═════ Extracted text

I think this is the August box....  Someone posted an article about it somewhere...  Or at least it sounded like the August box but it could be a LE with boutique...  I'll have to hunt that down again.

Edit: Here it is http://www.beautylaunchpad.com/cosmoprof-announces-collaboration-with-boutique-and-glossybox

It is LE with 7 items and will be available for purchase in August.


----------



## aweheck (Jun 14, 2014)

I love the patriotic box itself, but these two spoiler's this month do not get me at all excited. I've usually ordered at the least one extra box (shoot! I had 5 last month! ouch!) I guess its going to just be my 1 sub box this month, probably good since I went so overboard with May's GB and all with the BG giftcards and $$$ shopping madness. Thankyou Glossybox for keeping it a toned down month.


----------



## Allison H (Jun 14, 2014)

I love the concept of this box, USA companies/products...I'm definitely all for that! I'm not excited by any of the spoilers though...whomp, whomp.


----------



## sparklesgirlxox (Jun 14, 2014)

I think after the Bergdorf box any box might be a slight let down at this point for me.


----------



## Deareux (Jun 14, 2014)

lorez88 said:


> I'm trying to remember, is this gonna be an LE box?


Is that La Prairie I see?


----------



## biancardi (Jun 14, 2014)

Deareux said:


> Is that La Prairie I see?


that was already a LE box this past winter.


----------



## quene8106 (Jun 15, 2014)

GirlyGirlie said:


> Will this box ship UPS? ( I don't know how GB usually ships). With both nail polish and what looks like an aerosol hair product, doesn't it have to ship a certain way? Somehow, this made sense in my HEAD.
> 
> I agree with those who are not excited by red and blue nail polish. I won't wear navy blue polish- looks like a healing smashed nail bed to me.


nope they ship via slowgistics newgistics and they probably won't ship until after the 4th of july    the end of the month.


----------



## kierstencliff (Jun 17, 2014)

I don't know if it's cause of my age (i'm almost 20) but I didn't even really like the BG box...I think that it was cool that it was all super high end stuff but I received 2 eye serums and an anti-aging product - none of which i really need. The gift card was amazing (Seriously amazing!) but I just see all these people raving about it and I just didn't think it was that great...am I the only one?


----------



## goldenmeans (Jun 17, 2014)

══════════
═════ Excerpted data

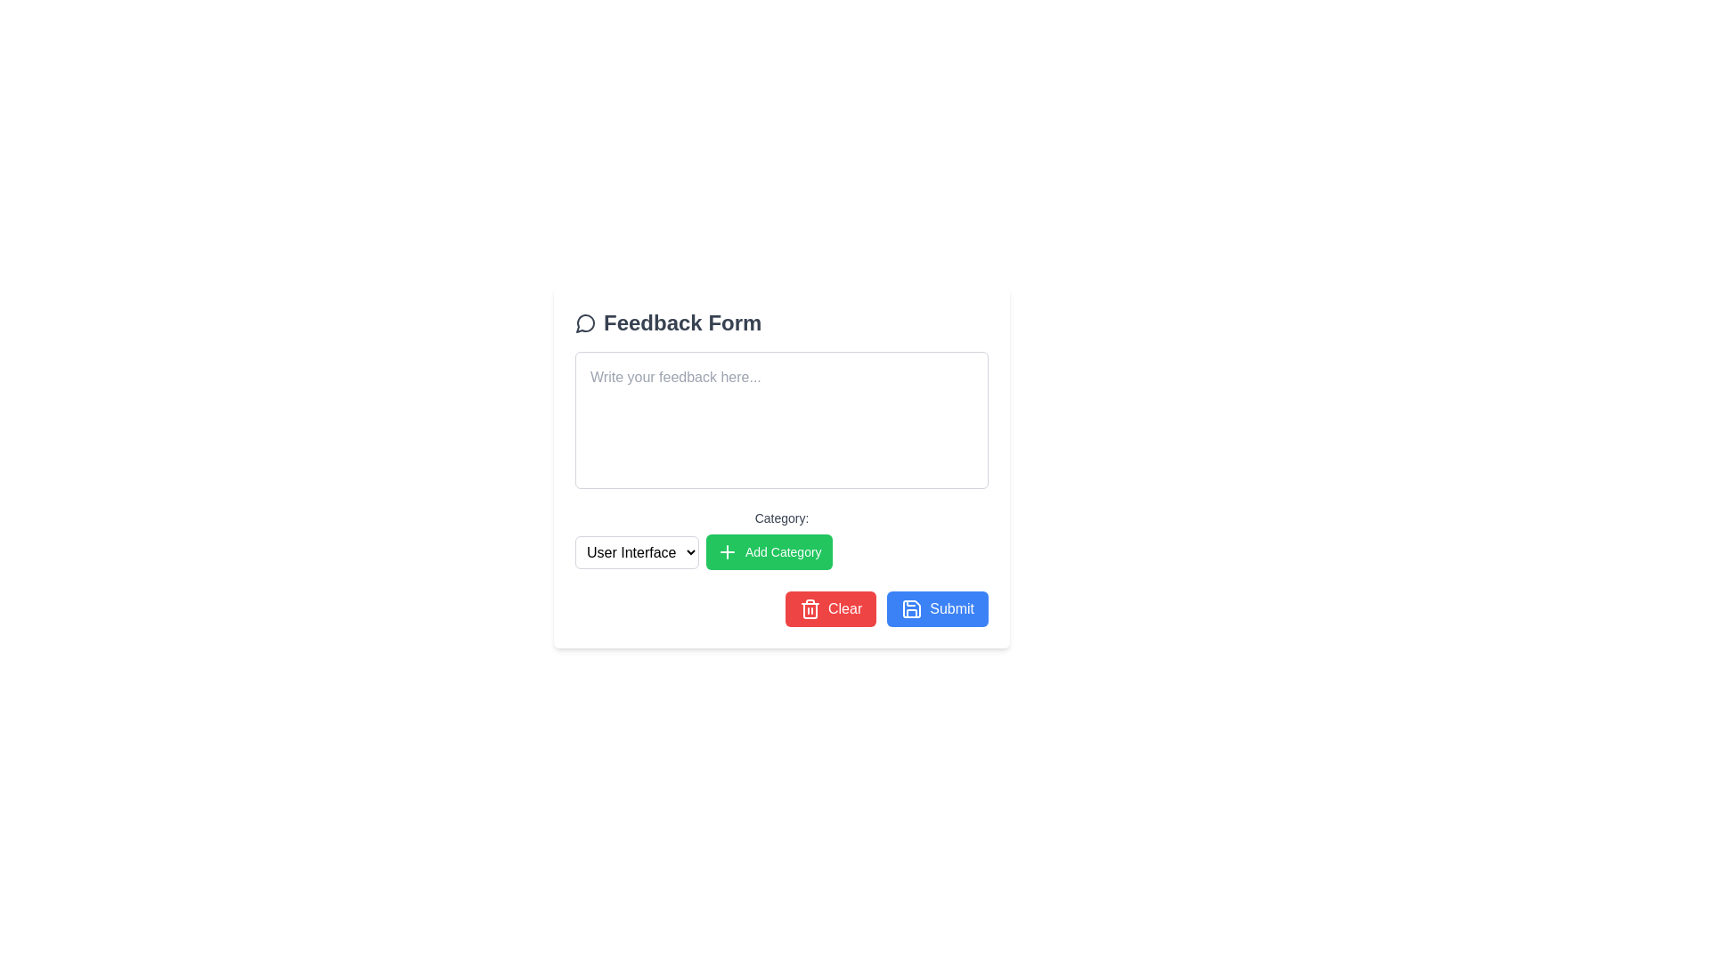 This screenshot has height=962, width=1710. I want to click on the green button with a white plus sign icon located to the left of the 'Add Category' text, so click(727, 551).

══════════
═════ Excerpted data

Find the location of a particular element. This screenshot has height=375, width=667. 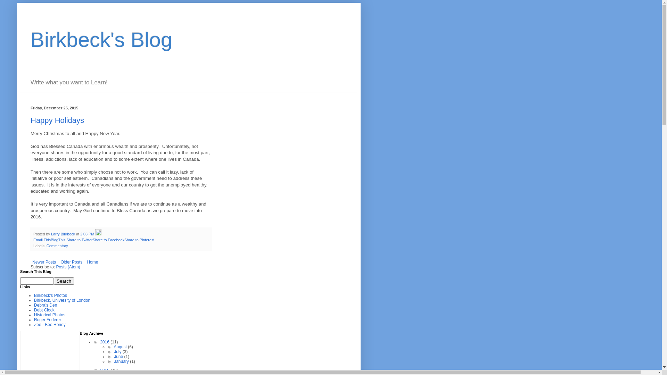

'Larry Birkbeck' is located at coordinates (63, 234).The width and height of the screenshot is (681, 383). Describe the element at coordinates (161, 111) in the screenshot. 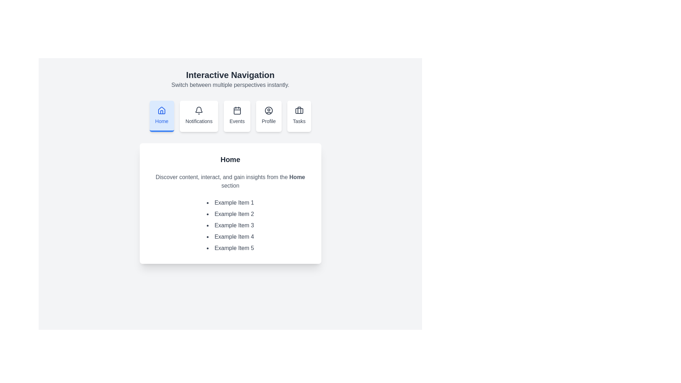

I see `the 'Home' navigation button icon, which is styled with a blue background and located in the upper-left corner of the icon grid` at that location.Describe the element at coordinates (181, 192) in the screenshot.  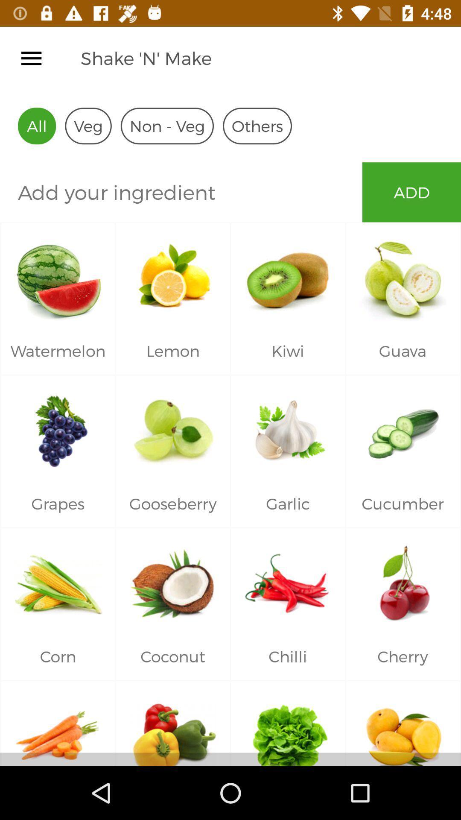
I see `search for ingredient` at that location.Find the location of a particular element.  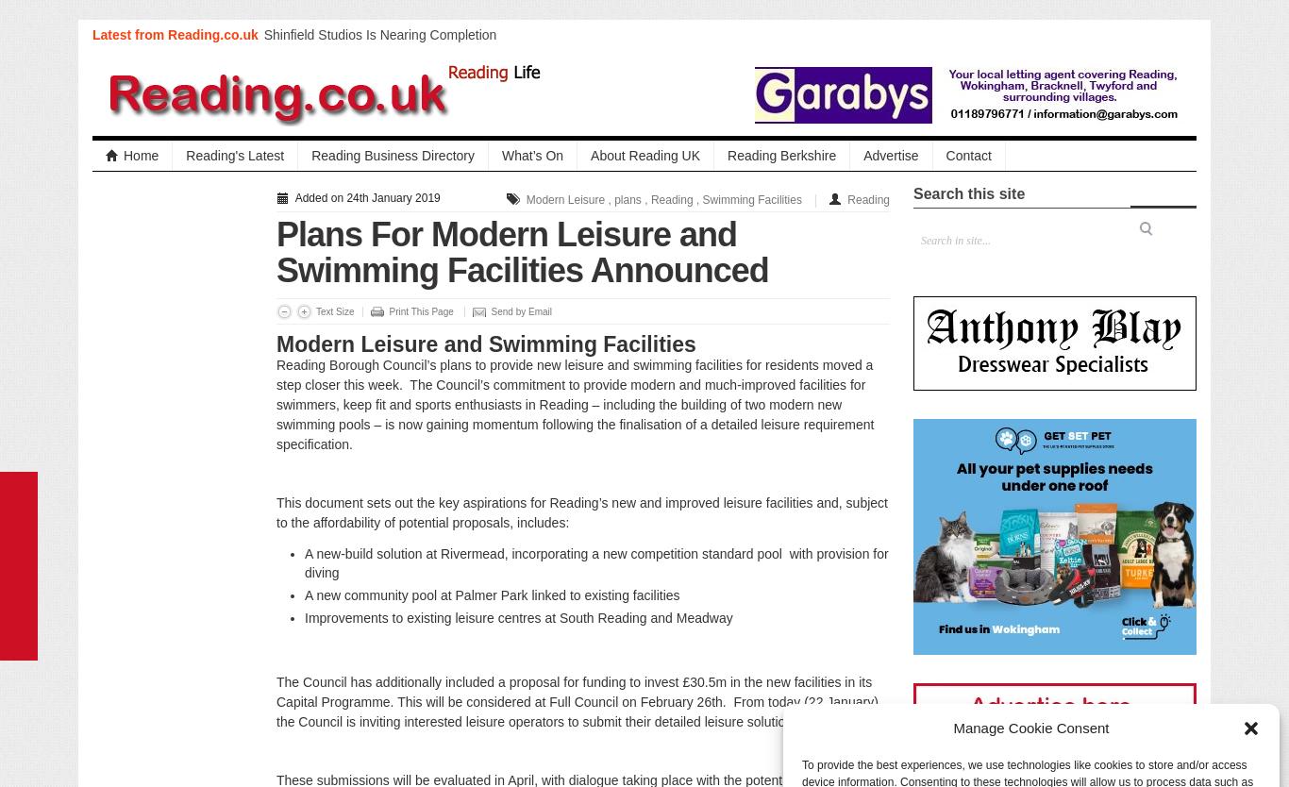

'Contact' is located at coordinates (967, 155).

══════════
═════ Excerpted data

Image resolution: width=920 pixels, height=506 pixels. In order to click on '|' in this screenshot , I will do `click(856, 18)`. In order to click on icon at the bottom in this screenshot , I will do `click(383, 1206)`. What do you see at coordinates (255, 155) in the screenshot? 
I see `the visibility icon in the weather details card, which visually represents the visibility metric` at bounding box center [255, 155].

══════════

### List of tasks
**1.** In the forum thread, how many items does the limited-edition box contain?
**2.** Transcribe the forum thread from "## Allison H" up to and including "sparklesgirlxox (Jun 14, 2014)".

### Solutions
**1.** Seven items.

**2.**
## Allison H (Jun 14, 2014)

I love the concept of this box, USA companies/products...I'm definitely all for that! I'm not excited by any of the spoilers though...whomp, whomp.


----------



## sparklesgirlxox (Jun 14, 2014)